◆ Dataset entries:
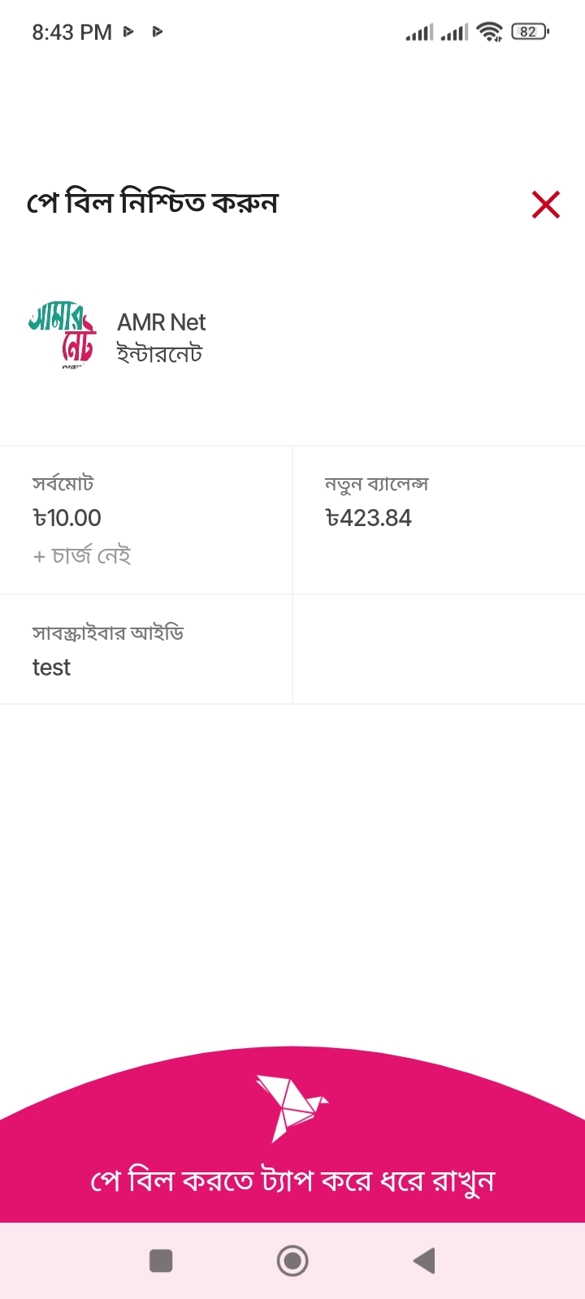Tap the first play icon in status bar

128,32
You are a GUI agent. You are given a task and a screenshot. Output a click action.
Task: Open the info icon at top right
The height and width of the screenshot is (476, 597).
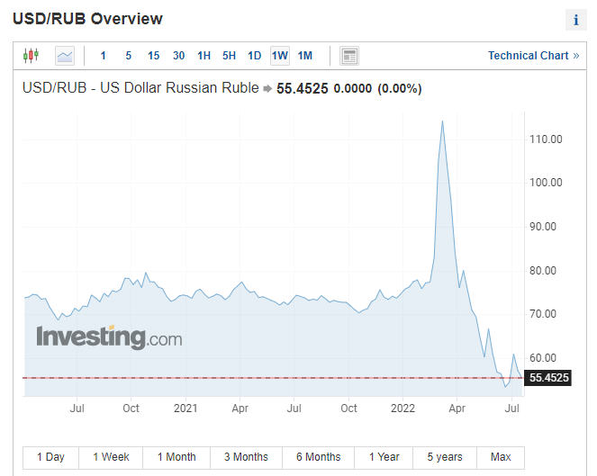click(x=575, y=21)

◆ ASSIGNED TASK: With all pictures omitted, return exactly the lines from the one containing "The height and" through the end of the entries above.

◆ WRITTEN SOLUTION:
The height and width of the screenshot is (476, 597).
click(x=575, y=21)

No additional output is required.